Le ministre de l’Intérieur Bernard Cazeneuve a dévoilé ce mardi les prochaines mesures du plan anti-terrorisme du gouvernement, afin de lutter contre les filières « djihadistes » vers la Syrie. Ces mesures devraient être mises en œuvre ces prochains jours, après une présentation en Conseil des ministres qui a eu lieu mercredi 23 avril.

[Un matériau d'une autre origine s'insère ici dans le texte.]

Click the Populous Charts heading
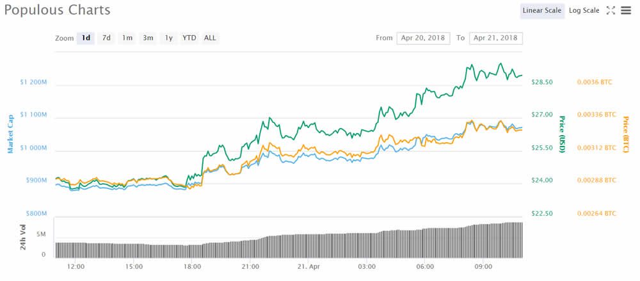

Cette annonce fait suite au discours de François Hollande à l’Institut du monde arabe, dans lequel il a assuré que la France allait tout mettre en œuvre pour lutter contre ces filières.
Vers plus de répression
Par exemple, la mise à diposition d’un numéro vert pour les familles de mineurs concernées, comme Dounia Bouzar le demandait. Plus sérieusement, il est même question d’une plateforme de signalement sur internet « à destination des familles qui constatent que leurs enfants sont en rupture ». Cette mesure vise principalement à anticiper un éventuel départ, et à permettre aux parents de s’y opposer avec l’aide du gouvernement.
Cet esprit de dénonciation peut déranger, dans l’idée même qu’un musulman paraissant suspect aux yeux de certains pourrait être inquiété pour des intentions qu’il n’a en aucun cas. Quelle serait la limite entre appel à l’aide et calomnie ?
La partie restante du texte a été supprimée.